In this study, we constructed a prognostic risk model to evaluate the impact of hypoxia on the efficacy of immune checkpoint inhibitor (ICI) therapy in patients with MUC. In addition, we explore the possible mechanisms of hypoxic microenvironments and the efficacy of ICI in patients with MUC by looking at biological markers, tumor immune typing, gene mutation, and immune microenvironment.

Methods

Data Collection and Preprocessing

Genomic, transcriptomic, and clinical data of patients with metastatic urothelial carcinoma treated with an anti-PD-L1 drug (Atezolizumab) were downloaded from a study conducted by Mariathasan et al. (2018). We split the data into a training set and a testing set, with 60% of samples for the training set, and the remaining 40% of samples for the testing set according to hierarchical random grouping. These groupings were used to construct and evaluate the prognostic model for risk of oxygen deficiency. From the Memorial Sloan Kettering Cancer Center (MSKCC) database, a cohort of cutaneous skin melanoma (MSKCC skcm) patients receiving anti-CTLA-4 immunotherapy was recorded in the data published by Samstein et al. (Snyder et al., 2014). We also downloaded the transcriptomic data for PD-1 treatment in the GSE78220 data set from the Gene Expression Omnibus (GEO) database (Hugo et al., 2016) to further analyze the prognostic effect of the hypoxia risk model.
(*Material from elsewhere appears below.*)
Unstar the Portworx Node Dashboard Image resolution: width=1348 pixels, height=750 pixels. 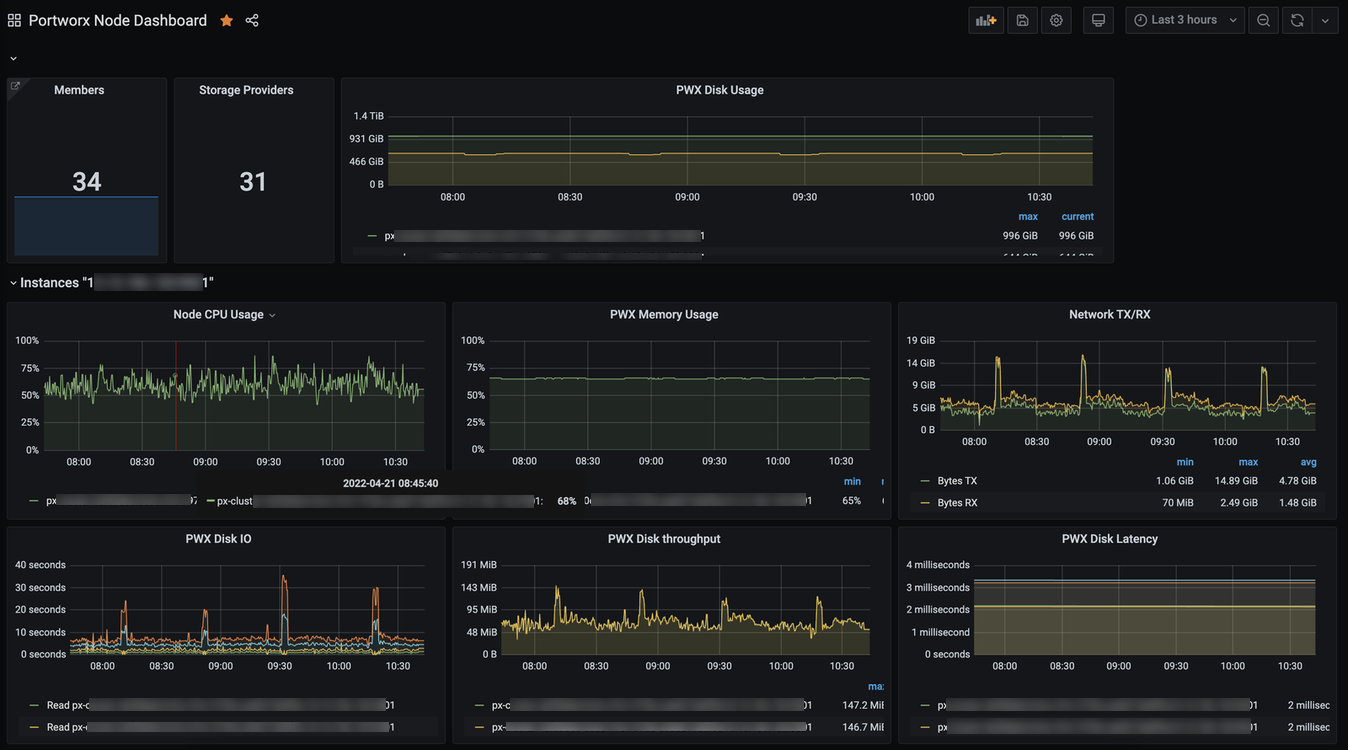pos(226,19)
The “TCGAbiolinks” R package (Colaprico et al., 2016) was used to download the TCGA BLCA bladder cancer data set (n = 412) from The Cancer Genome Atlas (TCGA) database. This data set included clinical information, genomic data, and transcriptomic data. Patients with metastatic urothelial carcinoma were extracted for subsequent analysis (Cancer Genome Atlas Research, 2014; Robertson et al., 2017). The GSE120736 bladder cancer data set was downloaded from the GEO database to analyze the immune microenvironment.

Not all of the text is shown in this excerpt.